Just last week, a car left the scene after hitting a young boy trying to cross the road right in front of the coffee shop.

"I think when they merged the schools, we're starting to get more foot traffic of the kids walking to school," said Brichacek. "I think fewer kids are taking buses."

The City of Cleveland tells News 5 there hasn't been a crossing guard on the corner for a decade, ever since the school nearby shut down. Right now, crossing guards are city employees, managed by the Bureau of Community Policing inside the Police Department.

Early this week, Police Chief Calvin Williams told the City Council it's time for that to change.

"We have a process that involves the City of Cleveland, police and the Cleveland Metropolitan School District where we're the only ones accountable ultimately for it, but we don't control the entire process," said Chief Williams.

Chief Williams told the Council that right now, he has two people overseeing the crossing guard process, from hiring to handling complaints about 300 guards, even though he needs many more than that.

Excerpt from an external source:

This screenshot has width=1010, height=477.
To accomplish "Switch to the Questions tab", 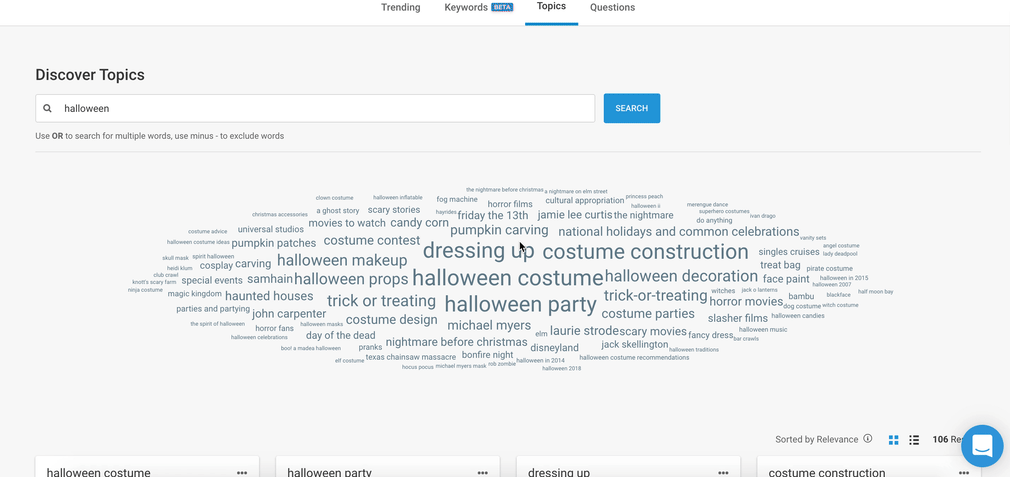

"10 or 12 police officers or civilians, or we give it to the School Board, where it should lie," said Chief Williams.

After News 5 told Cleveland Metropolitan School District Chief Communications Officer Dr. Roseann Canfora, about Chief Williams' comments, she responded through email, saying, "I checked with our Safety & Security Chief and he is unaware of any suggestion or discussion to transfer this responsibility from the city to schools in Cleveland. The responsibility for hiring school crossing guards for city streets has always rested with the City's Bureau of Community Policing, and schools are not staffed for this."

The City tells us that until we started asking about it, the Bureau of Community Policing didn't realize kids were crossing on that corner, and had no requests for a guard there.

A day later, the City said they had revisited the corner and decided to hire a guard to be stationed there. They'll have to go through the entire hiring process, so they don't know when the guard might start.

City Councilman Matt Zone says crossing guards were a concern when the school district was much larger in the past. He told Chief Williams it might be time to bring in the city administration, school district and police department to figure out how to move forward.